Adieu to the Agean (for a while)

Vasco da Gama
Ian Strathcarron
Wed 31 Aug 2011 10:10
The outstanding visit I made during our meander between SW Turkey and the Dodecanese Islands was to the Castle of St. Peter in Bodrum.  I took a day trip on a high speed ferry from Kos, which took 35 minutes.
 
The castle is the most beautiful Crusader castle I have visited so far, partly because of its location, but mostly because it's inhabited and furnished, and it's easy to imagine life going on.  We visited several castles in Syria, including the extraordinary and huge Crac des Chevaliers, but they were empty and stripped bare, so that only bare stone walls and dusty stone floors and battlements were visible, but St.

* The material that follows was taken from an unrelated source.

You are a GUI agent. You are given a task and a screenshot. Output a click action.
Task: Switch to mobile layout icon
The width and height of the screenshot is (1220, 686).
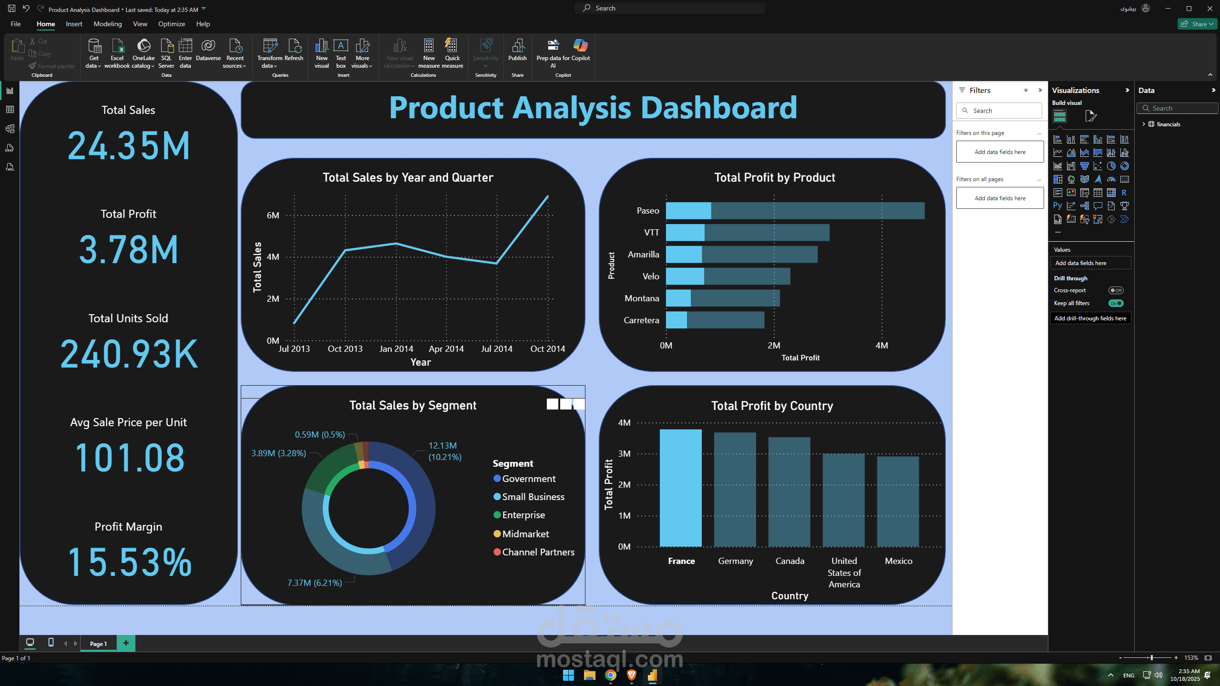51,643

Peter's has colour, light, plants, hens, a cockerel and cats, also wells, furnishings, wall hangings and coats of arms, and still bustles with life.
 
It's built on a peninsula between two harbours at the entrance to Bodrum and the dazzling blue sea is visible on three sides, behind battlements, arrow slits, mullioned windows, at the top of towers, or from drawbridges to dungeons and prisons.  The Crusaders arrived here soon after being expelled by Saladin from the Holy Land at the fall of Acre in 1291.  They first set up a base in Cyprus, where there are still many castles to visit and in Famagusta, the ruins of the 365 cathedrals, abbeys, monasteries and churches they built.  After their defeat by the Arab army, their new enemy became the Ottoman Turks and the Italian cities of Genoa and Venice, who had established a network of colonies along the Aegean trade routes, needed protection from the Turks and gave shelter to the Knights Crusaders of St. John in Rhodes.  The Knights made their base in Rhodes for the next 200 years and the nearby castles of Bodrum and Kos, both within easy reach of Rhodes, were built in the early 1300s and became centres for attacks against Turkish merchant ships.
 
Today the castle is also home to the Museum of Underwater Archeology.  This new science was pioneered by Professor George Bass from the Universities of Pensylvania and Texas.  He and a team of divers and archeologists, both Turkish and American, explored the undersea area, where several wrecks had been reported by the sponge divers from Symi and Kalymnos.  The wrecks were salvaged, including their amazing cargoes and all are displayed in various towers of the castle.  One shipwreck,  discovered in 1960, known as the Uluburun Shipwreck, was carrying its cargo of mostly copper ingots (many displayed, and all in the shape of ox hides).  The wreck and its cargo have been dated to 1500 BC - the late Bronze Age, and indeed the copper ingots would be used to make bronze by alloying the metal with tin, a quantity of which was also discovered.  In the hall where the wreck is displayed there is a video showing some of the exciting discoveries from the wreck being brought to the surface.  As well as the ingots there were piles of cobalt blue glass in flat-round shapes, together with a large amount of elephant ivory, hippopotamus teeth and ostrich eggs - these would have been the raw materials for jewellery.  There was also a golden chalice and from the seals, weights and lamps found, the ship has been identified as originating in the area of Syria/Palestine, which sank after and having made a trading visit to Cyprus to pick up the cargo,  much of which must have arrived from Ancient Egypt. 
 
The well-defended inner castle is approached via seven gates.  Each gate has been planted with evocative Mediterranean plants - plane trees, olives, myrtle, oleander, bay, pomegranate and mulberry.  In one of the walled gardens stand rows of amphorae (from the Greek amphi - two sided and phoros -portable).  These were used for transporting wine, olive oil and dried food from the earliest times until the 20th Century. 
 
Arriving back into 21st Century Kos was a bit of a shock.  It's such a centre of mass tourism and there's hardly an inch of beach around Kos town that does not have bikini-clad bodies sunbathing on it (everyone, of any shape and size wears a bikini, tho' topless sunbathing is not practised, much to Ian's chagrin.  From Kos we sailed north into some more remote islands, which still have a lot of charm, with hillsides grazed by goats, bee hives everywhere, and small fishing harbours.  The engine crisis in Leros has been identied as a gear box failure - not too serious - but Vasco is out on the hard and I am ensconced in a very comfortable hotel for the last few days of this trip.